Sunday, September 9, 2012

Git: The Good Parts - history is written by the victors

Why change history?

Version control has two reasons for being: save your work, and tell the story of your project. These two goals are in conflict. The more often you save your work, the more jumbled and cluttered the story of your project.

"Time for lunch" is a great reason to save your work, but it makes a lousy commit message for posterity.

Git solves this: it lets you rewrite history. It says, "Do what you need to do, and then decide how you want to remember it." Why take this extra step? Because software is not written file by file, line by line. Software is built feature by feature, fix by fix. This is what you want to see when you look back at history.

How to change history

There are two aspects to telling your story in git: rewriting feature branch history and bringing feature branches into mainline.

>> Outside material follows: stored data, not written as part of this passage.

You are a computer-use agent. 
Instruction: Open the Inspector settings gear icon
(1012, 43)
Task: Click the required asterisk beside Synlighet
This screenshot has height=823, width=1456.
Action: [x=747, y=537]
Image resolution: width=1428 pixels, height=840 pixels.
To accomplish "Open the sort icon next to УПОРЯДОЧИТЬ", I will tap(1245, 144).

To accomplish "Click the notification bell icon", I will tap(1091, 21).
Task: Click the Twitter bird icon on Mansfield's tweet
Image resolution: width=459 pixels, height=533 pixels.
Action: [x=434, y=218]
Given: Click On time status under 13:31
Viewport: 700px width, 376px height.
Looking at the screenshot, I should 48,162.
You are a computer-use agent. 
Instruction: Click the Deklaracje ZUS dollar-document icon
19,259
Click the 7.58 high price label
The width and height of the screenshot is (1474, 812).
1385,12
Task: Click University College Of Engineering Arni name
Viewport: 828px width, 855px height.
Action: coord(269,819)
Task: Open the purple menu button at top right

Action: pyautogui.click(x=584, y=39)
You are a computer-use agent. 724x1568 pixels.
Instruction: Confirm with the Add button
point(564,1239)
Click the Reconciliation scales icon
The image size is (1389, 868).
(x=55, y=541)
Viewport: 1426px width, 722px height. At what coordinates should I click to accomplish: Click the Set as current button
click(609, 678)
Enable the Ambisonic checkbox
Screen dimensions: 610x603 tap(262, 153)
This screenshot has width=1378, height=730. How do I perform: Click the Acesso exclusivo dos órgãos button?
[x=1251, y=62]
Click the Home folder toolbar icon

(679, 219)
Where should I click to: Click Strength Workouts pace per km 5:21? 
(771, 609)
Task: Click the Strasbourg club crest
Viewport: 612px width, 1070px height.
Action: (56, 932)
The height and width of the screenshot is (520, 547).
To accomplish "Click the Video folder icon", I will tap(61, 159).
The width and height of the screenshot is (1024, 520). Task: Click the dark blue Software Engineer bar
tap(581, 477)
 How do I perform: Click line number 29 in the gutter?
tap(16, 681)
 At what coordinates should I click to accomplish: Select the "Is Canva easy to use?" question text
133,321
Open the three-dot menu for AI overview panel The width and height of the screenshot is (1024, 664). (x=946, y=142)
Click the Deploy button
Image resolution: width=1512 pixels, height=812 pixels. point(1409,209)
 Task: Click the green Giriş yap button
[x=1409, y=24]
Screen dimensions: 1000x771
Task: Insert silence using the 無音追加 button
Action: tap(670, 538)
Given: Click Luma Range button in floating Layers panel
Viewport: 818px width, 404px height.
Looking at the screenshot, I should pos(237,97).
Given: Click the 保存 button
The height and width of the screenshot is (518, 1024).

This post covers the former.

Before I share a change with other people, I use interactive rebase to put the changes in a rational order. It's like going back to a savepoint in a video game to optimize my play, except I don't have to fight the enemies again; I just tell git what order I should have fought them, and git replays the game in that order.

Let's pretend that I slayed a troll, an ogre, an innocent bystander, the big boss, and then a stray ogre. I want it to look like I killed two ogres at once, then the troll, then the big boss; leave innocent bystander alone.
Currently, my commit history looks like this:
The first step is to find that savepoint. Often this is where our work diverged from origin. The farthest you can go back is the last commit that was fetched or pushed. Never change shared history. (git will let you change it - Bad Part Alert.) Take a look at the commit graph in gitx or gitk, or use git log, and find the last good commit that you don't want to change. In this example, it's the green commit where I entered the level.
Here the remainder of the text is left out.